Using Selenium to Automate the Download

  1. Install Selenium and a WebDriver: Install Selenium using pip:

    pip install selenium
    

    Download a WebDriver (e.g., ChromeDriver for Chrome) that matches your browser version.

  2. Automate the Download: Use Selenium to interact with the webpage and click the "OK" button to initiate the download.

Here’s an example script:

from selenium import webdriver
from selenium.webdriver.common.by import By
from selenium.webdriver.common.action_chains import ActionChains
import time

# Set up WebDriver (make sure to download and specify the path to your WebDriver)
driver = webdriver.Chrome(executable_path="path_to_chromedriver")

try:
    # Open the URL
    driver.get("https://dibbs2.bsm.dla.mil/Downloads/RFQ/Archive/ca210731.zip")

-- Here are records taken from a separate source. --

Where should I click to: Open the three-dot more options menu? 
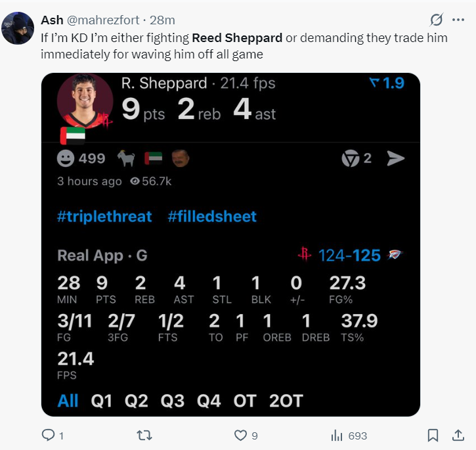tap(458, 20)
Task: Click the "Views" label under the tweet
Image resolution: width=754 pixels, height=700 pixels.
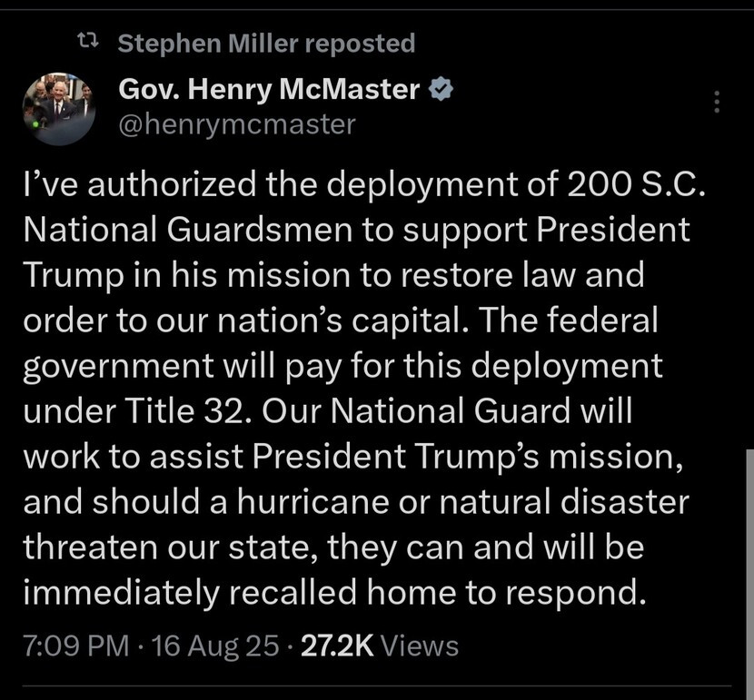Action: pos(420,646)
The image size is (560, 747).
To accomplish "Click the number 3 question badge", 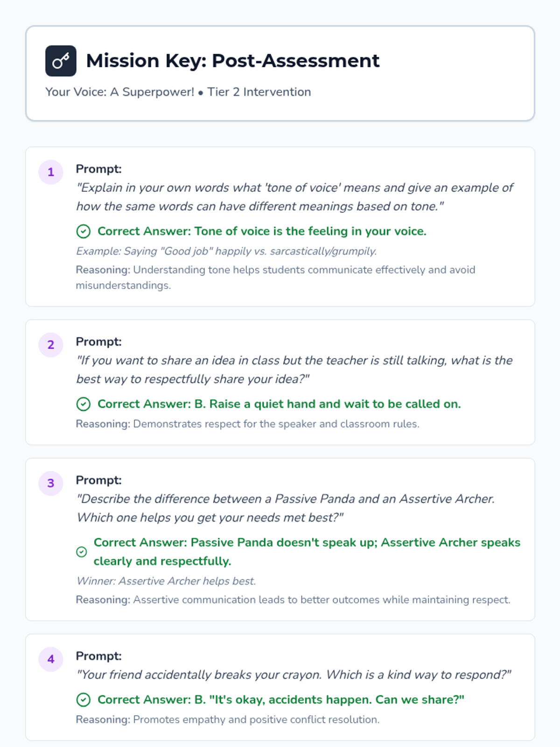I will (x=51, y=483).
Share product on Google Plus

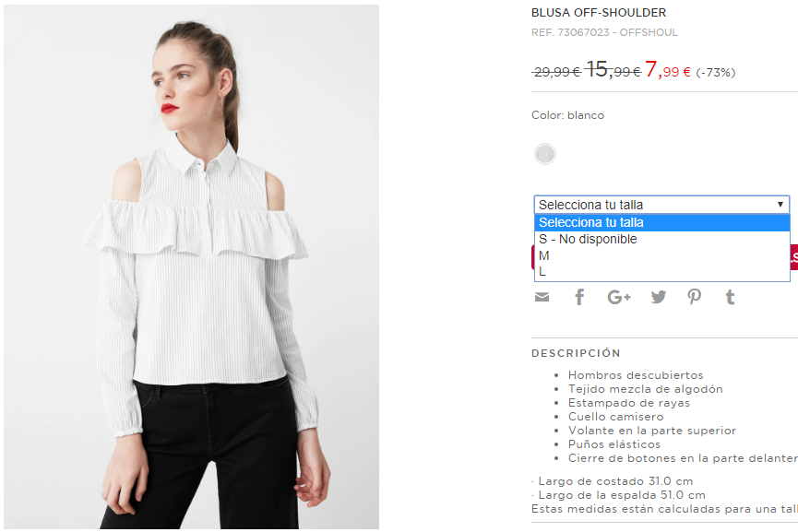coord(619,297)
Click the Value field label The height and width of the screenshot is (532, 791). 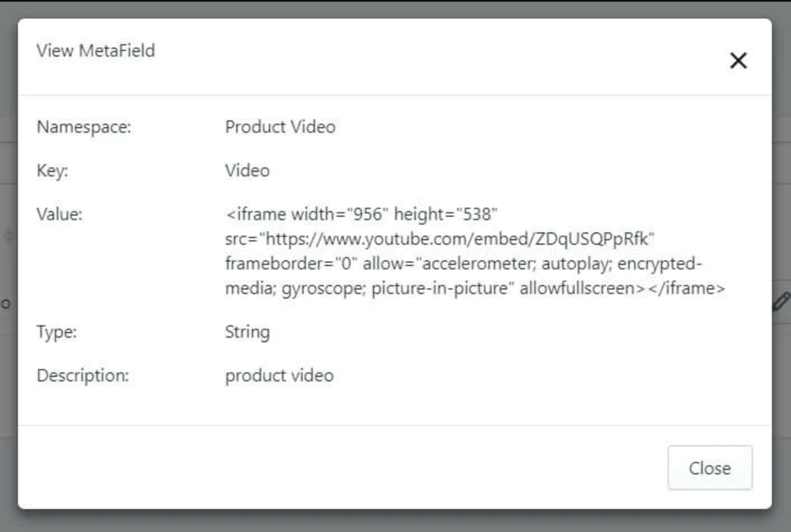59,214
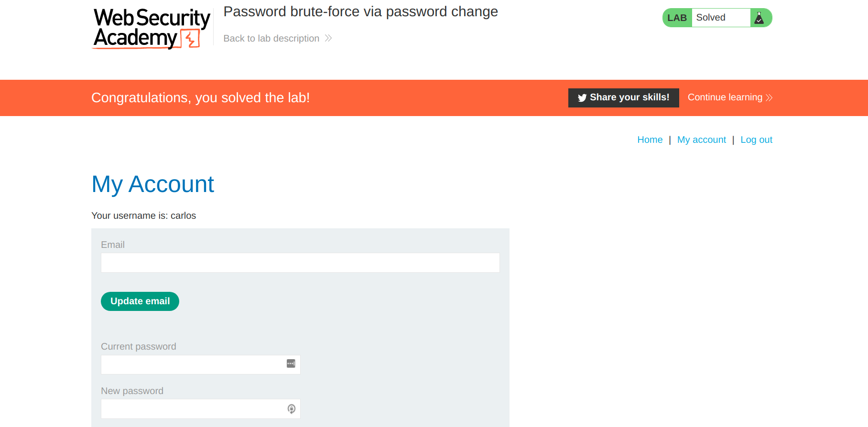The image size is (868, 427).
Task: Click the chevrons beside Back to lab description
Action: [328, 38]
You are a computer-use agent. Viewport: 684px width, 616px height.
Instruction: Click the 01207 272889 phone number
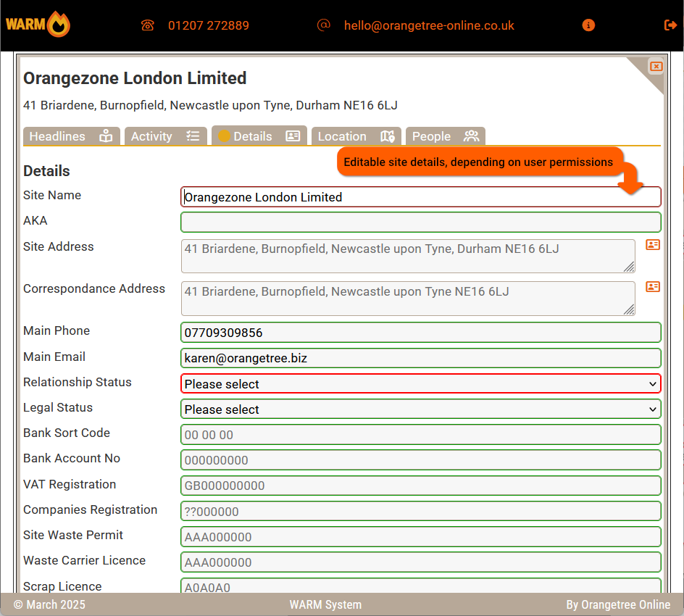[209, 25]
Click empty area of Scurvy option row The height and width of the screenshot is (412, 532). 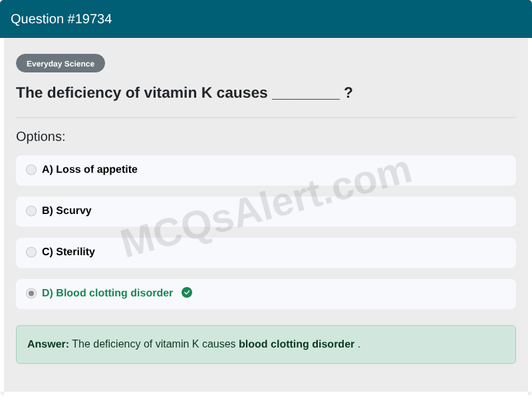coord(304,211)
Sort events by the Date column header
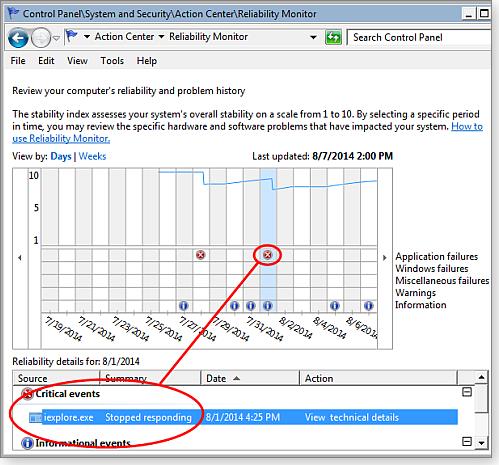499x465 pixels. pyautogui.click(x=250, y=378)
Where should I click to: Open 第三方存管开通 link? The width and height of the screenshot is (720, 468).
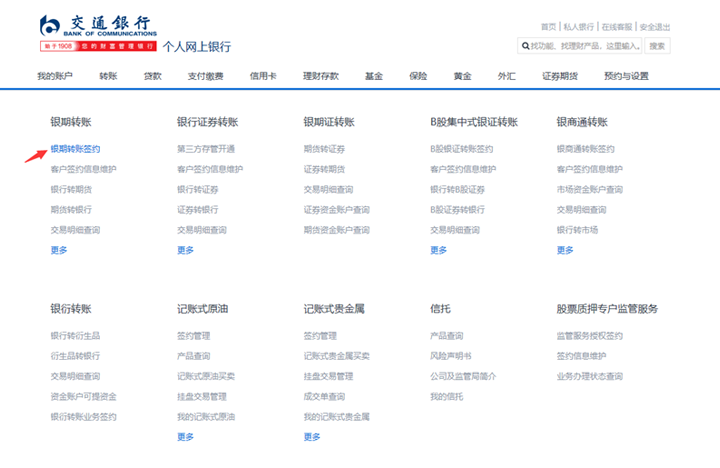pos(206,149)
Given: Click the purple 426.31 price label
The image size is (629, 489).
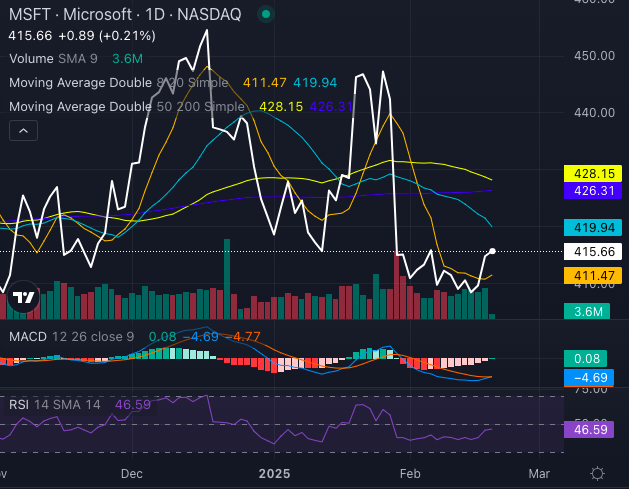Looking at the screenshot, I should click(592, 190).
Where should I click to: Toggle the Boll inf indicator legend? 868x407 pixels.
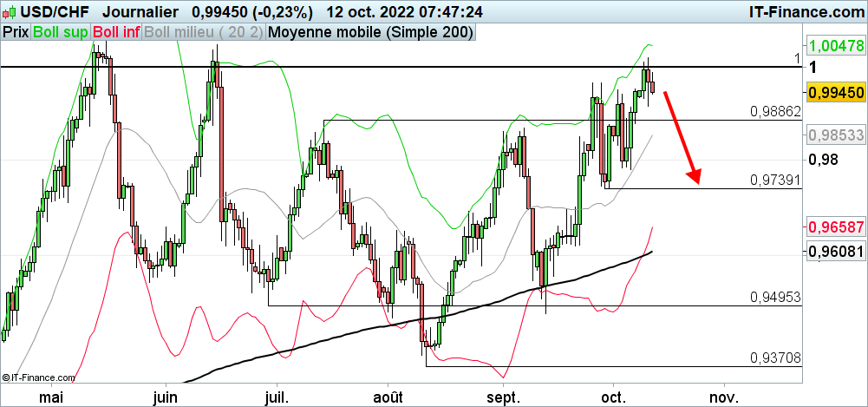[116, 33]
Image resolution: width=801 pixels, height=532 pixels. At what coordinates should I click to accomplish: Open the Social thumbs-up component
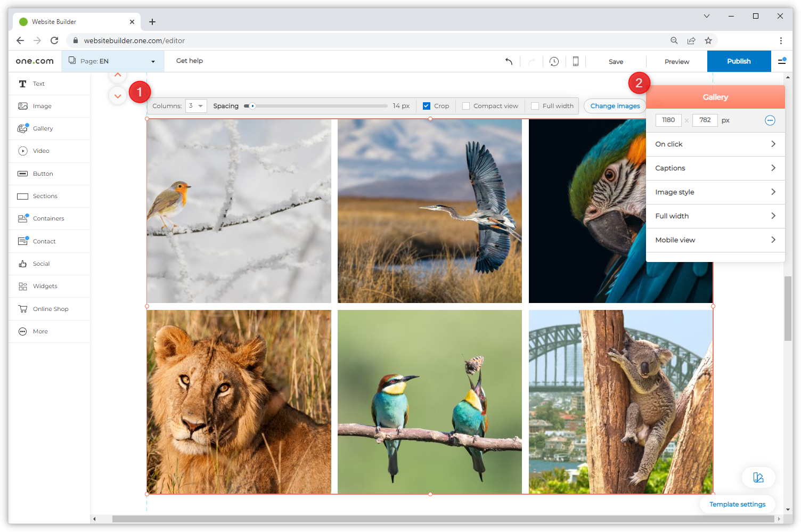click(22, 264)
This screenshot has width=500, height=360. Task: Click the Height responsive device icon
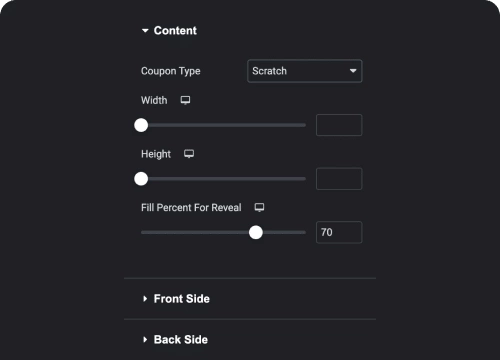tap(189, 154)
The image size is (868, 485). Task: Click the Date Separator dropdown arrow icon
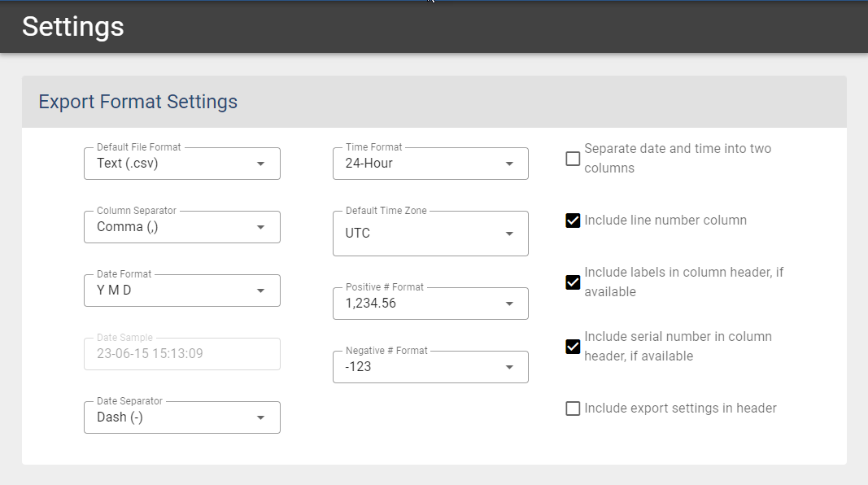261,417
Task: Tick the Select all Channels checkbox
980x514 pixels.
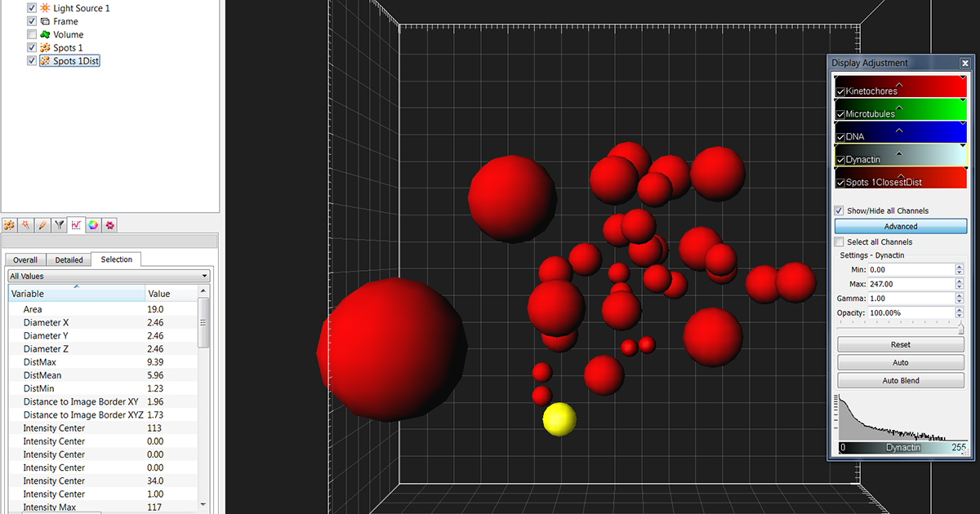Action: tap(839, 242)
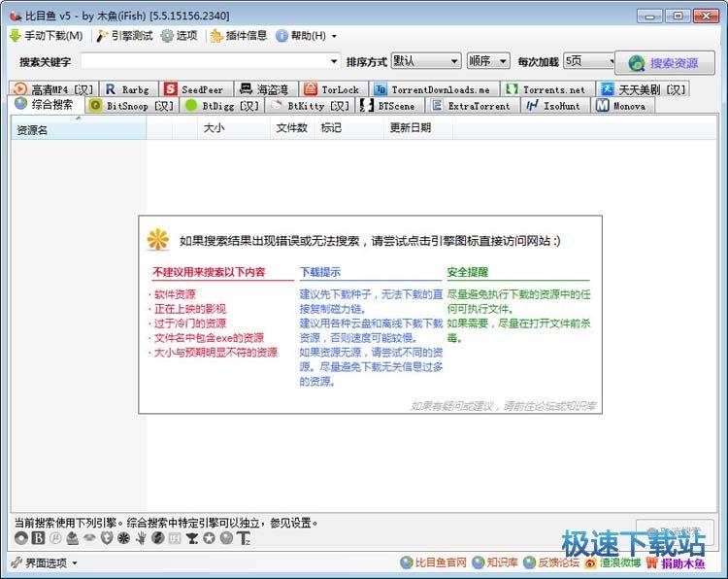The image size is (728, 579).
Task: Expand the sort method 默认 dropdown
Action: tap(425, 61)
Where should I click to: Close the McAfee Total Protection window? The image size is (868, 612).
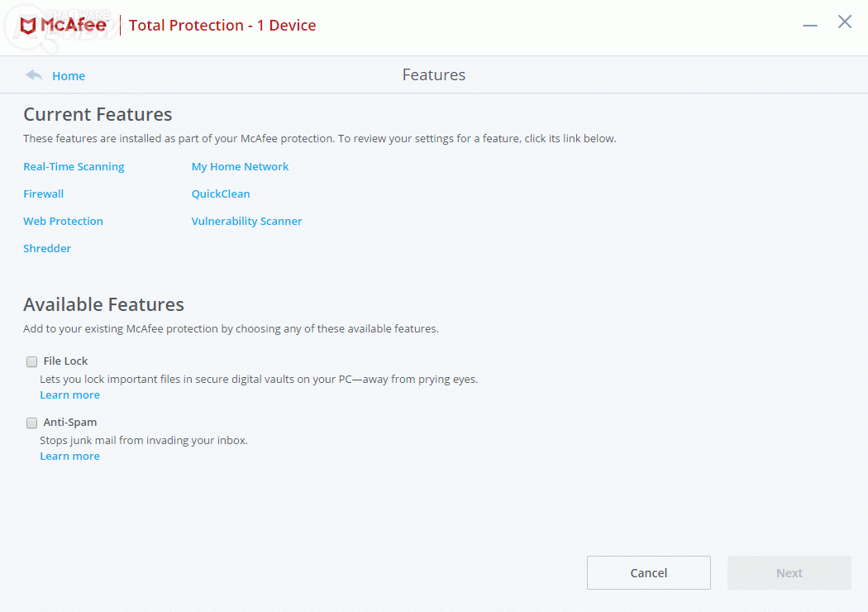[x=845, y=22]
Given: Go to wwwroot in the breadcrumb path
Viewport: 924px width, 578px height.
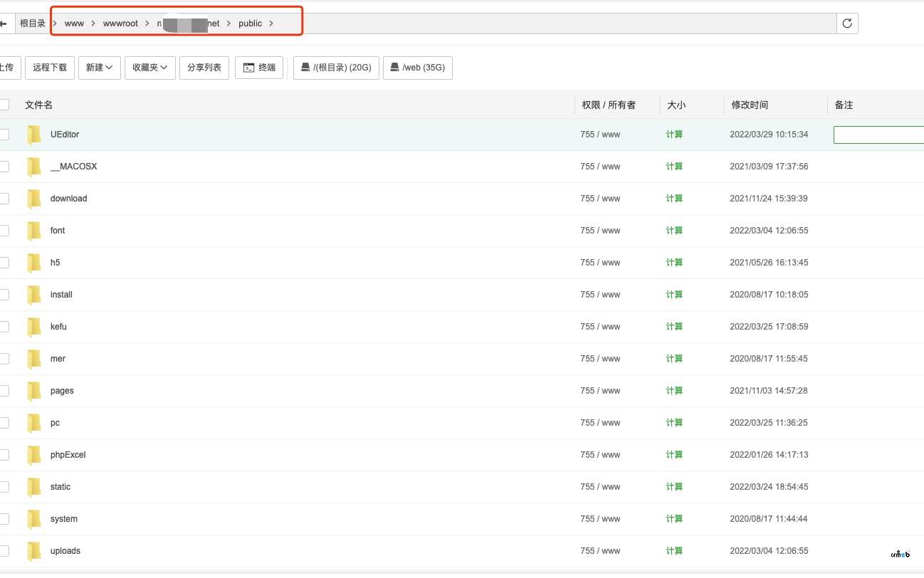Looking at the screenshot, I should [x=120, y=23].
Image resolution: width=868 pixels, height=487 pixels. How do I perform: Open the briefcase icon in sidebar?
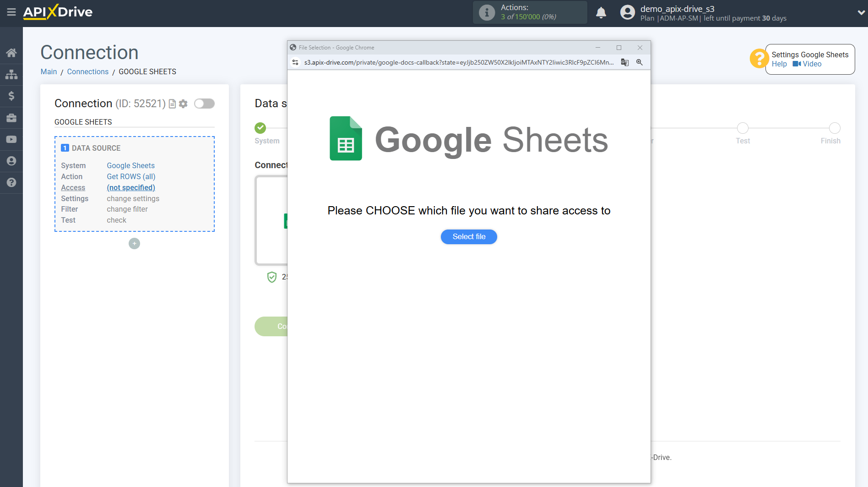(11, 118)
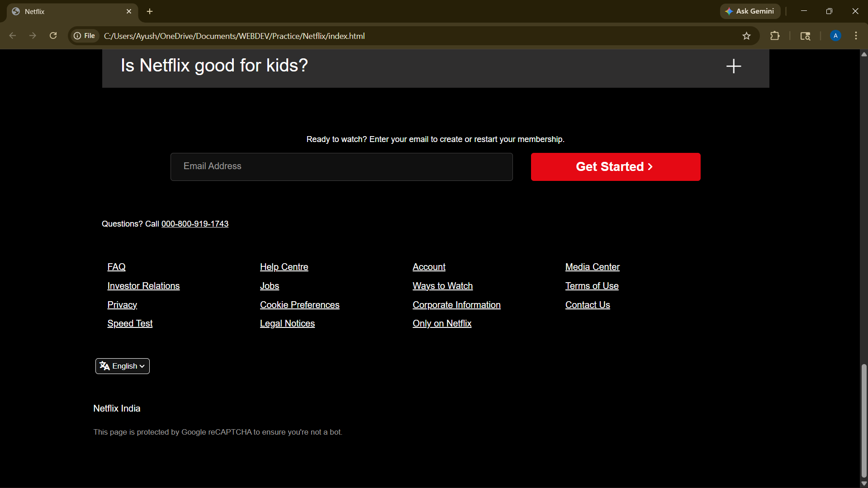
Task: Open the browser extensions puzzle icon
Action: [x=775, y=36]
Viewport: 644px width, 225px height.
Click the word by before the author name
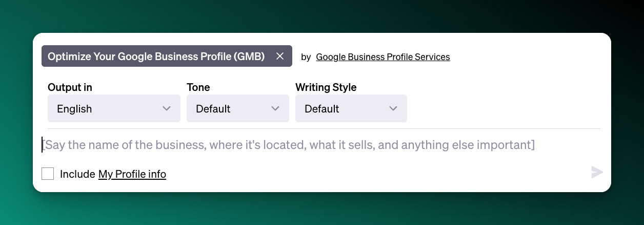click(306, 57)
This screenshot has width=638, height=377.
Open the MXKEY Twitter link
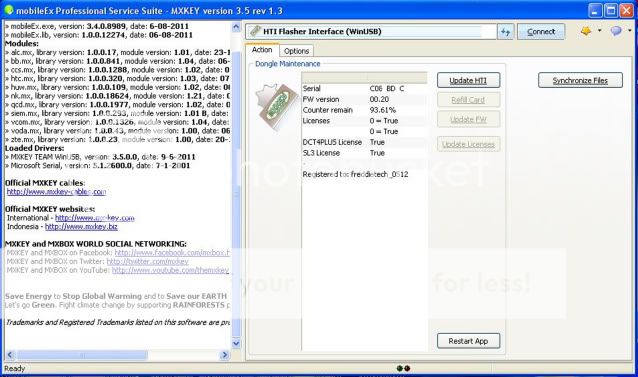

    # Wait for the "OK" button to appear
    time.sleep(5)  # Adjust this depending on your network speed

    # Click the "OK" button
    ok_button = driver.find_element(By.XPATH, "//input[@value='OK']")
    ok_button.click()

    # Wait for the download to complete
    time.sleep(10)  # Adjust this as needed based on file size and download speed

finally:
    # Close the browser
    driver.quit()

Notes:

  1. Download Location: By default, the file will download to the browser's default download directory. To specify a custom download location, configure browser options:

    from selenium.webdriver.chrome.options import Options
    
    chrome_options = Options()
    chrome_options.add_experimental_option("prefs", {
        "download.default_directory": "/path/to/your/download/directory",
        "download.prompt_for_download": False,
    })
    driver = webdriver.Chrome(executable_path="path_to_chromedriver", options=chrome_options)
    
  2. Headless Mode: If you don’t want the browser window to appear, you can run the browser in headless mode:

    chrome_options.add_argument("--headless")
    chrome_options.add_argument("--disable-gpu")
    

Alternative (Manual Cookies and Headers with Requests)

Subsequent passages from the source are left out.